***Update 5:45 p.m.*** The Facebook discussion on this post is here.
I’m going to ask you to set aside for a few moments everything you’ve heard about why Steve Kapitan resigned as DeKalb city clerk in 2012. Instead, I’d like for you to entertain the possibility that he was a casualty of a DeKalb city government intent on exchanging its elected city clerk for an appointed clerk for quite some time.
Consider these events:
2006: City council approves a referendum to ask residents to switch to an appointed clerk. Voters reject the proposal with 62.53% of the vote.
2009: Kapitan wins election as city clerk.
2010: Council eliminates the full-time deputy clerk from the FY2011 budget, leaving Kapitan with a staff of one part-timer.
2012: Kapitan resigns following a meeting at the state’s attorney’s office for alleged Open Meetings Act violations involving meeting minutes that are not prepared by deadline. Council votes to change ordinances involving the clerk, including providing supervision of the office and slashing compensation to $5,000 per year. Council approves another referendum to switch to an appointed clerk that is again soundly defeated, this time with 70.49% of the vote.
2013: Liz Peerboom is elected to a four-year term as city clerk, but she resigns in September 2014, describing a hostile work environment in which she is not allowed her own office or even her own desk.
I once emailed a deputy clerk a photo of a desk made of cardboard that looked better than the banged-up plywood number she had to use. We were making a joke of it, but the neglect was actually quite stunning when you consider that the office was the face of DeKalb for many members of the public (back before the city hall second floor became the Fortress of Solitude).

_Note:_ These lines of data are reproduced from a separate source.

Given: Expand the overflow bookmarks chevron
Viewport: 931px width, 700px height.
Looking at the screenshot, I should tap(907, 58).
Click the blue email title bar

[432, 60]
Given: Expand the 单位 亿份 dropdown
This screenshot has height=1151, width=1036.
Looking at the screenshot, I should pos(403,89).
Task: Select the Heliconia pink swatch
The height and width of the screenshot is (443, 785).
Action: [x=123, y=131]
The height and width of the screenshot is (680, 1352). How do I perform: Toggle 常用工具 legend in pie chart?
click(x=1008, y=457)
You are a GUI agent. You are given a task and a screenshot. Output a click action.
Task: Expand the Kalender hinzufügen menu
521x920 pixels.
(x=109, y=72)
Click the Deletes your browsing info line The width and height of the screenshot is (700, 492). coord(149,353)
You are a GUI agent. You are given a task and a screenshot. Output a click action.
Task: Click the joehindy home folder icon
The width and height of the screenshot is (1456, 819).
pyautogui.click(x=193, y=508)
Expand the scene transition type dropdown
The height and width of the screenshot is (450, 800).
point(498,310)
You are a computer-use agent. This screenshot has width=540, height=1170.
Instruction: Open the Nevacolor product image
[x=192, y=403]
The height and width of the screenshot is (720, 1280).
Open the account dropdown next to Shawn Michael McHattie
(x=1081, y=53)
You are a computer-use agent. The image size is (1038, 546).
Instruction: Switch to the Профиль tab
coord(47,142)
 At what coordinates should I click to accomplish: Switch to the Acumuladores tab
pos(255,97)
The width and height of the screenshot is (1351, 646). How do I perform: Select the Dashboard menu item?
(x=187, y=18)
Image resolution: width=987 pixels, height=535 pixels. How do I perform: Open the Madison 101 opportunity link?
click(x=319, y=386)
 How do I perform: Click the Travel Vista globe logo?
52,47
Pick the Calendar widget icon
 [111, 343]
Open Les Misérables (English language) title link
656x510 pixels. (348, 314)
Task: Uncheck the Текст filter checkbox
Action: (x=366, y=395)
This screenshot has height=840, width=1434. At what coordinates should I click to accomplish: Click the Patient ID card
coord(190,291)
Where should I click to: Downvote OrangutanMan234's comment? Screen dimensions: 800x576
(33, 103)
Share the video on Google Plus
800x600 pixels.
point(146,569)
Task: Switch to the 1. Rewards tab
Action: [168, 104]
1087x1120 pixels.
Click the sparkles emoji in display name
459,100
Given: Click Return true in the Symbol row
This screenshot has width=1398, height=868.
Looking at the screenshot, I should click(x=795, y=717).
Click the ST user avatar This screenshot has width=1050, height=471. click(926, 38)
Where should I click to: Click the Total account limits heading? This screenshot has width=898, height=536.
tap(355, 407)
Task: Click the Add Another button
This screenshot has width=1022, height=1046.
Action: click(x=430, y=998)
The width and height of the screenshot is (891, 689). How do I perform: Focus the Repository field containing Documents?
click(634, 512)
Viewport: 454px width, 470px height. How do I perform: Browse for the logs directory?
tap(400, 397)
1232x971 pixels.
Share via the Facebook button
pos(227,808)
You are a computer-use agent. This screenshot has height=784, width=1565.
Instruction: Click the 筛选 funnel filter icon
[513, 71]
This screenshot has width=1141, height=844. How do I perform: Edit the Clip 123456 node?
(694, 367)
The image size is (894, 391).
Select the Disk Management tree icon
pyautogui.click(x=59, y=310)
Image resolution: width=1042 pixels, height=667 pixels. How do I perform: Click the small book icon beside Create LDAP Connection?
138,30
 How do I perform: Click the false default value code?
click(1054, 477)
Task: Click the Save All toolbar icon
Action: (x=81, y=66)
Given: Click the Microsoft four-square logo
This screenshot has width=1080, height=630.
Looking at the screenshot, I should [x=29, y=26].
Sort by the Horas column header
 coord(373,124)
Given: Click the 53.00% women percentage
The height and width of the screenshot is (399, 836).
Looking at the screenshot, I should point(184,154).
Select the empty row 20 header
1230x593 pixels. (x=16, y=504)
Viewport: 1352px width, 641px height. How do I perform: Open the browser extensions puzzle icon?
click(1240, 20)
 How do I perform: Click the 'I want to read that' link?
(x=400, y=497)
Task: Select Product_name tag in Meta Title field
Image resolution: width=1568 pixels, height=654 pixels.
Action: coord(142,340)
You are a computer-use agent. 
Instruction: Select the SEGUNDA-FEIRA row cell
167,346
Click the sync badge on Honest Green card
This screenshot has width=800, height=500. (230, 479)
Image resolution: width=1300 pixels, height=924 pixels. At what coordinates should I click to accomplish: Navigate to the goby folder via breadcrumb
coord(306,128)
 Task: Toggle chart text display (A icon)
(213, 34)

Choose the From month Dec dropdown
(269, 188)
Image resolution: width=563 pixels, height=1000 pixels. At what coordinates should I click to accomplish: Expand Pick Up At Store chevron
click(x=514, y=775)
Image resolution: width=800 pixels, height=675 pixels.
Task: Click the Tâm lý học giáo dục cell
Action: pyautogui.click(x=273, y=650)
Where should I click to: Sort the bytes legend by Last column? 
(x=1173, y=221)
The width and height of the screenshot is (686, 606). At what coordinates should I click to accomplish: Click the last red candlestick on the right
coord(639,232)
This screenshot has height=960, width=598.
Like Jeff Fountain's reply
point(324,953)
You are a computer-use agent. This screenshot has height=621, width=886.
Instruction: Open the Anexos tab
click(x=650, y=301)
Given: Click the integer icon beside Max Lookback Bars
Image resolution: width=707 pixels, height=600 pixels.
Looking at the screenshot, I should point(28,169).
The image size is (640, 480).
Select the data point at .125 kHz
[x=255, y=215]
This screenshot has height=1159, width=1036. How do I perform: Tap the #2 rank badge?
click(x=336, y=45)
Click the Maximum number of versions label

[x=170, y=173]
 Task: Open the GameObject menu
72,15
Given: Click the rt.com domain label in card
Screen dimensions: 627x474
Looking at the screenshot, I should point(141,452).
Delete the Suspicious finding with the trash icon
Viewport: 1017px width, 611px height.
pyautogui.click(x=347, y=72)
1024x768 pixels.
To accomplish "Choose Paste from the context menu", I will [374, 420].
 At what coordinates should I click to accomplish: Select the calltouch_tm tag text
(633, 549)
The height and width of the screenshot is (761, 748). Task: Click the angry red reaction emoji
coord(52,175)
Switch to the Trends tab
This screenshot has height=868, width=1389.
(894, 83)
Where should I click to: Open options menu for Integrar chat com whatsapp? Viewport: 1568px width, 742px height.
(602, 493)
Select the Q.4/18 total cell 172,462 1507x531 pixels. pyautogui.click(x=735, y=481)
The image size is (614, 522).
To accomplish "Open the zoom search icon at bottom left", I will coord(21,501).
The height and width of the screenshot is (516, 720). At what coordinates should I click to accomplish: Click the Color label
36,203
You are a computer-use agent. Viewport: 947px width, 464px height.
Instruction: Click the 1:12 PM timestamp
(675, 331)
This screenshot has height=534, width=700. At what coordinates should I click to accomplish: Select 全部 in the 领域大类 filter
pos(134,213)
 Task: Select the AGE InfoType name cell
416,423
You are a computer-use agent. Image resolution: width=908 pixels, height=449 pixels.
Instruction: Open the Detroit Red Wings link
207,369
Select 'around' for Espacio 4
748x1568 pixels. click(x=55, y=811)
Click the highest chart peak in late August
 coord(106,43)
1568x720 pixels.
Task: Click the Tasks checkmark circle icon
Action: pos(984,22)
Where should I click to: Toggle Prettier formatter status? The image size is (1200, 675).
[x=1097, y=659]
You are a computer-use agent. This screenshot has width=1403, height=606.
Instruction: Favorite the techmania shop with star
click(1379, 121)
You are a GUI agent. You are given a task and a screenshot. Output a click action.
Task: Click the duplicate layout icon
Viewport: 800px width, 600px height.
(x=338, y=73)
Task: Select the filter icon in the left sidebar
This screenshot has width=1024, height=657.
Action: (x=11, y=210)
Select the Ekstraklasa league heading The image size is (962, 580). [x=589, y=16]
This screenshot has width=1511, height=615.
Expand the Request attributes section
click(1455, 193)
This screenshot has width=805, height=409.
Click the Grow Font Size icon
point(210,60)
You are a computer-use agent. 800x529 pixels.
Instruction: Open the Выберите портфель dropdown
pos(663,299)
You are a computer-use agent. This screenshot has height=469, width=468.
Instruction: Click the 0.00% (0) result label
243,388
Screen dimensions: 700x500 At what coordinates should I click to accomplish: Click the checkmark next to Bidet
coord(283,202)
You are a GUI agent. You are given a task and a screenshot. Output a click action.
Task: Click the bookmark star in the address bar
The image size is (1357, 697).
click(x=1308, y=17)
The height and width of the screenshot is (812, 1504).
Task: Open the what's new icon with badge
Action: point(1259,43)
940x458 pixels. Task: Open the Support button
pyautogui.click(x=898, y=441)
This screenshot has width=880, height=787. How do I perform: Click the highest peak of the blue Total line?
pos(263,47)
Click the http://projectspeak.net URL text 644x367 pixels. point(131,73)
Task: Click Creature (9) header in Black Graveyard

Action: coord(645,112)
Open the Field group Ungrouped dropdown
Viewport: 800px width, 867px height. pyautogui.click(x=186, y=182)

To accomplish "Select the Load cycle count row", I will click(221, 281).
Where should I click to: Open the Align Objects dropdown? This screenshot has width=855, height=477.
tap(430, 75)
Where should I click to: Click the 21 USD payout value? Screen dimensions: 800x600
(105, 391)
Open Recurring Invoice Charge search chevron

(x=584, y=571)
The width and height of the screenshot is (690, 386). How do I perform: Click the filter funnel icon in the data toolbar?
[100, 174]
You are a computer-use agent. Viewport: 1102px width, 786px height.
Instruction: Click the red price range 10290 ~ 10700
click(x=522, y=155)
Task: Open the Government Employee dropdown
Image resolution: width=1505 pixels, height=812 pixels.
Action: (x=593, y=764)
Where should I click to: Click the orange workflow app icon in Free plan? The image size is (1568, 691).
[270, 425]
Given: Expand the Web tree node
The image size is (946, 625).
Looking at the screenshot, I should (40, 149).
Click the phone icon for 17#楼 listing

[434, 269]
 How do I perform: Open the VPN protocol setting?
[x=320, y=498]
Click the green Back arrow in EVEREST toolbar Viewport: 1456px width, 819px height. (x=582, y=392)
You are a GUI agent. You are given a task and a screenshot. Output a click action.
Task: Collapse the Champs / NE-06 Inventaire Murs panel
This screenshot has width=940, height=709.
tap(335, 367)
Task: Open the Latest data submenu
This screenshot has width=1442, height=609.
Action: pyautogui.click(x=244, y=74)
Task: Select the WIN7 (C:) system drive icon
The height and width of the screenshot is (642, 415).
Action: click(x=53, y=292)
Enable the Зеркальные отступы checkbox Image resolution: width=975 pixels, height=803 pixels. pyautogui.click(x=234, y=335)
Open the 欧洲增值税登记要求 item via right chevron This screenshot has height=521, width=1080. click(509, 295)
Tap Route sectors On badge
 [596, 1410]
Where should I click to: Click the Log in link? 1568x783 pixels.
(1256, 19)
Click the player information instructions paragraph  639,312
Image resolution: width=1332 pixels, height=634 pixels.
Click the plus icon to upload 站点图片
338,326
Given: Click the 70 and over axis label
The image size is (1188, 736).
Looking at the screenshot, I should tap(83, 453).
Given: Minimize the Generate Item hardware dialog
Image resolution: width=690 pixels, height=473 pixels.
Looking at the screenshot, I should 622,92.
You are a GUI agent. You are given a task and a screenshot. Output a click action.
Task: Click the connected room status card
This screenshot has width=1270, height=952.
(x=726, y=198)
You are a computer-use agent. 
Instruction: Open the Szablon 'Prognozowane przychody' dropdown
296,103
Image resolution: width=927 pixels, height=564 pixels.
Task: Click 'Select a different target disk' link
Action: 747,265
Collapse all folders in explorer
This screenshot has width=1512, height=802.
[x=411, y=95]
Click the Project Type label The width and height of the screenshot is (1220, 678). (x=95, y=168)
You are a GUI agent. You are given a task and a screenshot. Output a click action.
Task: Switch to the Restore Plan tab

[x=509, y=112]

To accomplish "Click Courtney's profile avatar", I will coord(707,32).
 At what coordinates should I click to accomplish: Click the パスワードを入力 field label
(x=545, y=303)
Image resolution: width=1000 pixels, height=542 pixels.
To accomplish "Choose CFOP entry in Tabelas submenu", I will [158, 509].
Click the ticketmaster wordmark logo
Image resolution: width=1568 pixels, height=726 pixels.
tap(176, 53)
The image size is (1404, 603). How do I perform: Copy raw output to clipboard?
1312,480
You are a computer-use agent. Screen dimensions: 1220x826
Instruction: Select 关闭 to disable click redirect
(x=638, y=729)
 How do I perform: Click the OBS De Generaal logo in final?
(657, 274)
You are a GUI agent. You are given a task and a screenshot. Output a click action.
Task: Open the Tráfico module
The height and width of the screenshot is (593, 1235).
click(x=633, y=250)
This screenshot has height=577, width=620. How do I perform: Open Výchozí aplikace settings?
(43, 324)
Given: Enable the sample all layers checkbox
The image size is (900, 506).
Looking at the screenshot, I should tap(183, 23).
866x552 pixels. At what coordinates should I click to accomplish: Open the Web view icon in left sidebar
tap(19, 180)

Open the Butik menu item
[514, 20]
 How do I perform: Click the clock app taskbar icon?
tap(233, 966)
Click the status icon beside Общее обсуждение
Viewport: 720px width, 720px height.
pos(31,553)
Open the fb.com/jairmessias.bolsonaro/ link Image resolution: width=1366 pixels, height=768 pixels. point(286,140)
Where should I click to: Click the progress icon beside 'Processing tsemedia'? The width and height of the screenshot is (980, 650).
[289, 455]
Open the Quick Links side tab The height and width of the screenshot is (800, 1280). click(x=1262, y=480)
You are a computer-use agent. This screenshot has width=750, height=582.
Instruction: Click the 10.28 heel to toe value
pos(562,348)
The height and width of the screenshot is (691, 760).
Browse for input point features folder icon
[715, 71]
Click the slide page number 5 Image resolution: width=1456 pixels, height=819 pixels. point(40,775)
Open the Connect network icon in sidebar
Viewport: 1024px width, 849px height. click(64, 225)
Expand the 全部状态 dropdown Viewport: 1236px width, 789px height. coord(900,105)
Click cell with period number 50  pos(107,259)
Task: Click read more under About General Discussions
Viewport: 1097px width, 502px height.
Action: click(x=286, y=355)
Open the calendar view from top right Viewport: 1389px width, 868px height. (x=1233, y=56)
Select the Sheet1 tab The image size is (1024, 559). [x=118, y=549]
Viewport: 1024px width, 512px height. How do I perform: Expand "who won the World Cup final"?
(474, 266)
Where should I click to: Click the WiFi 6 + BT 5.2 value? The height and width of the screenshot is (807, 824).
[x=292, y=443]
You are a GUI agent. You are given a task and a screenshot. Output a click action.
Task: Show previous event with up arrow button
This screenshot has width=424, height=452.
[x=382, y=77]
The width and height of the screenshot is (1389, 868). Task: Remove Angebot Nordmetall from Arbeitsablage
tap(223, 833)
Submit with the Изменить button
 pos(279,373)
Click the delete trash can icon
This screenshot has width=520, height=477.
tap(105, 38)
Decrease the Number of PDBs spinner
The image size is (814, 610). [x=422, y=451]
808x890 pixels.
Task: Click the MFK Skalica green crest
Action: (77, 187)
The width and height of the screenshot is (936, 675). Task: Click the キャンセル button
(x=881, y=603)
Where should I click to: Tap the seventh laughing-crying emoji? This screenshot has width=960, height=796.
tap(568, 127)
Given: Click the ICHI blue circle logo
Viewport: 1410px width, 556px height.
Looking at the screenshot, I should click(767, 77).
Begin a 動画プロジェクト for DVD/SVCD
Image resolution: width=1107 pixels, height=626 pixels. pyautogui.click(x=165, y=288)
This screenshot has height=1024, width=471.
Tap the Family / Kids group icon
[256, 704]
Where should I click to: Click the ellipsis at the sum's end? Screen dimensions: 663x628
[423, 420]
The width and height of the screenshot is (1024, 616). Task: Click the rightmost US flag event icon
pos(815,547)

If you want to get a handle on the power struggle exposed by these events, you have to go no farther than understanding what the administrators at City of DeKalb want from the clerk, which is the same as what regular readers of this blog know they want from everyone: to be free of reminders about pesky rules. It is a fact that a city clerk who is elected does not have a boss, and does not have to sign and seal every document placed in front of him or her.
Let me throw a “what if” scenario into the mix as an example. As it happens, the day before Steve Kapitan resigned was the day that the city issued a liquor license on the same day the application was brought in. In order to achieve that, they had to ignore several procedures contained in the liquor code. Both mayor and city clerk had to sign the license.
Now imagine if an independently-elected clerk cared about the rules and refused to sign. Replacing the elected clerk with a city employee greatly reduces the risk of this happening.
But back to verifiable facts. These include episodes of blatant hypocrisy. Exhibit A is the city’s claim that it did everything it could to support Kapitan, which is preposterous on its face because the one thing that would have helped was to restore the deputy they had taken away. Exhibit B is the claim that they had to push Kapitan out over fears that his failure to complete meeting minutes in a timely manner would place a terrible legal liability on the city, but a) to my knowledge, nobody in DeKalb has ever been prosecuted over an Open Meetings Act violation; b) even if somebody were prosecuted for an OMA violation, the fine is no big deal for a city; and c) the city has been found to be in violation of OMA several times since then for missing deadlines on posting meeting minutes, and you don’t see anybody clutching their pearls over it.
And they continue to play this way, to get their way. Here’s how Liz Peerboom described daily work experiences as clerk upon her resignation:
I knew that I would have battles, but I could not have imagined how much I would have to battle every day. They break all kinds of rules and tell me that I don’t know what I’m talking about when I raise a concern. They don’t like me because I call them on it.
How I wish that Liz would have gone public with her battles instead of suffering in silence. I do believe that many of the 70.49% of voters who were savvy enough to retain an elected clerk would have rallied around her.
Fortunately, though, there are other opportunities for rallying, which I’ll share with you soon.